**Work item:** Extract all data as written.

**Records for the exercise:**
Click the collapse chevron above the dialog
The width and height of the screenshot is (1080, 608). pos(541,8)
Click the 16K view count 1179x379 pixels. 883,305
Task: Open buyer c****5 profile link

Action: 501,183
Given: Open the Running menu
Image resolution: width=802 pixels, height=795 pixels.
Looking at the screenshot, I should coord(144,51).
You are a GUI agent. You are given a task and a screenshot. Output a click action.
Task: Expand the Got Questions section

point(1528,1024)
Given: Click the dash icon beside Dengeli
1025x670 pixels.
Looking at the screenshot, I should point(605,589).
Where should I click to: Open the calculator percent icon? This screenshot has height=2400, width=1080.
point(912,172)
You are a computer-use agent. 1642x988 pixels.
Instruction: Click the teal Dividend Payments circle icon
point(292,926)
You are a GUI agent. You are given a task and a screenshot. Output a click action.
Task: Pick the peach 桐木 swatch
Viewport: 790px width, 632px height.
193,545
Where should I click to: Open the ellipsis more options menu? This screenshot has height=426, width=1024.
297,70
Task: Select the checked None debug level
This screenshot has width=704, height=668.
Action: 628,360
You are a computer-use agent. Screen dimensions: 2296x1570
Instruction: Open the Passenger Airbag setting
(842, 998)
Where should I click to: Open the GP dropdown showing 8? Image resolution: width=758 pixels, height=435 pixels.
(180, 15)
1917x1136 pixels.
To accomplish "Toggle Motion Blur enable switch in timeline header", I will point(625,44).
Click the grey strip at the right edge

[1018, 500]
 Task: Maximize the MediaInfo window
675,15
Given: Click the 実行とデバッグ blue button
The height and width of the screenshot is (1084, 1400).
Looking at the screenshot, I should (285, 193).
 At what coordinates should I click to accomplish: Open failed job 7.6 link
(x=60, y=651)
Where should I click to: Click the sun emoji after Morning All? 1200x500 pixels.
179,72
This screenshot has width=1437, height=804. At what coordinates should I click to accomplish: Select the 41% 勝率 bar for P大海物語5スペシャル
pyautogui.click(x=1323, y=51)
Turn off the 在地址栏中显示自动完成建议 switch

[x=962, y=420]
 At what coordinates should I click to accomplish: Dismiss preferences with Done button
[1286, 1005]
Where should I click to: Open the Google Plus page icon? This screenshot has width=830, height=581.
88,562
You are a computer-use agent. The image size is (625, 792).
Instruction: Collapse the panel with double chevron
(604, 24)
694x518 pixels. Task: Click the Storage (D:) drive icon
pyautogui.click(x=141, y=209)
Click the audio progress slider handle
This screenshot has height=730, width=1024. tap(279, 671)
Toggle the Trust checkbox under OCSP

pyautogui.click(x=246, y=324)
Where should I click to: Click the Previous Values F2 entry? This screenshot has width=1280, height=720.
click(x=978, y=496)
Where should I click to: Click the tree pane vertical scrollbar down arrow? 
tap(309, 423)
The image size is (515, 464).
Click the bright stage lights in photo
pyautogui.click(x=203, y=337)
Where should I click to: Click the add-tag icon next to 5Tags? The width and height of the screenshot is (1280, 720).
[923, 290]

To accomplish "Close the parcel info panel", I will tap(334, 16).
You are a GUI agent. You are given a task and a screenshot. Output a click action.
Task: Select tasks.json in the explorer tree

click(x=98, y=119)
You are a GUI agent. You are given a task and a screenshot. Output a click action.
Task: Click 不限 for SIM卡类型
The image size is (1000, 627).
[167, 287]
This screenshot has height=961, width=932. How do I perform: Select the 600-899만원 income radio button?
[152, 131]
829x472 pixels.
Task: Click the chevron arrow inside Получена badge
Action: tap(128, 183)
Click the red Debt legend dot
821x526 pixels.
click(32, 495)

**Response to this exercise:**
Click the collapse chevron above the dialog
The width and height of the screenshot is (1080, 608). pos(541,8)
Click the 16K view count 1179x379 pixels. 883,305
Task: Open buyer c****5 profile link

Action: 501,183
Given: Open the Running menu
Image resolution: width=802 pixels, height=795 pixels.
Looking at the screenshot, I should coord(144,51).
You are a GUI agent. You are given a task and a screenshot. Output a click action.
Task: Expand the Got Questions section

point(1528,1024)
Given: Click the dash icon beside Dengeli
1025x670 pixels.
Looking at the screenshot, I should point(605,589).
Where should I click to: Open the calculator percent icon? This screenshot has height=2400, width=1080.
point(912,172)
You are a computer-use agent. 1642x988 pixels.
Instruction: Click the teal Dividend Payments circle icon
point(292,926)
You are a GUI agent. You are given a task and a screenshot. Output a click action.
Task: Pick the peach 桐木 swatch
Viewport: 790px width, 632px height.
193,545
Where should I click to: Open the ellipsis more options menu? This screenshot has height=426, width=1024.
297,70
Task: Select the checked None debug level
This screenshot has width=704, height=668.
Action: 628,360
You are a computer-use agent. Screen dimensions: 2296x1570
Instruction: Open the Passenger Airbag setting
(842, 998)
Where should I click to: Open the GP dropdown showing 8? Image resolution: width=758 pixels, height=435 pixels.
(180, 15)
1917x1136 pixels.
To accomplish "Toggle Motion Blur enable switch in timeline header", I will point(625,44).
Click the grey strip at the right edge

[1018, 500]
 Task: Maximize the MediaInfo window
675,15
Given: Click the 実行とデバッグ blue button
The height and width of the screenshot is (1084, 1400).
Looking at the screenshot, I should (285, 193).
 At what coordinates should I click to accomplish: Open failed job 7.6 link
(x=60, y=651)
Where should I click to: Click the sun emoji after Morning All? 1200x500 pixels.
179,72
This screenshot has width=1437, height=804. At what coordinates should I click to accomplish: Select the 41% 勝率 bar for P大海物語5スペシャル
pyautogui.click(x=1323, y=51)
Turn off the 在地址栏中显示自动完成建议 switch

[x=962, y=420]
 At what coordinates should I click to accomplish: Dismiss preferences with Done button
[1286, 1005]
Where should I click to: Open the Google Plus page icon? This screenshot has width=830, height=581.
88,562
You are a computer-use agent. The image size is (625, 792).
Instruction: Collapse the panel with double chevron
(604, 24)
694x518 pixels. Task: Click the Storage (D:) drive icon
pyautogui.click(x=141, y=209)
Click the audio progress slider handle
This screenshot has height=730, width=1024. tap(279, 671)
Toggle the Trust checkbox under OCSP

pyautogui.click(x=246, y=324)
Where should I click to: Click the Previous Values F2 entry? This screenshot has width=1280, height=720.
click(x=978, y=496)
Where should I click to: Click the tree pane vertical scrollbar down arrow? 
tap(309, 423)
The image size is (515, 464).
Click the bright stage lights in photo
pyautogui.click(x=203, y=337)
Where should I click to: Click the add-tag icon next to 5Tags? The width and height of the screenshot is (1280, 720).
[923, 290]

To accomplish "Close the parcel info panel", I will tap(334, 16).
You are a GUI agent. You are given a task and a screenshot. Output a click action.
Task: Select tasks.json in the explorer tree

click(x=98, y=119)
You are a GUI agent. You are given a task and a screenshot. Output a click action.
Task: Click 不限 for SIM卡类型
The image size is (1000, 627).
[167, 287]
This screenshot has height=961, width=932. How do I perform: Select the 600-899만원 income radio button?
[152, 131]
829x472 pixels.
Task: Click the chevron arrow inside Получена badge
Action: tap(128, 183)
Click the red Debt legend dot
821x526 pixels.
click(32, 495)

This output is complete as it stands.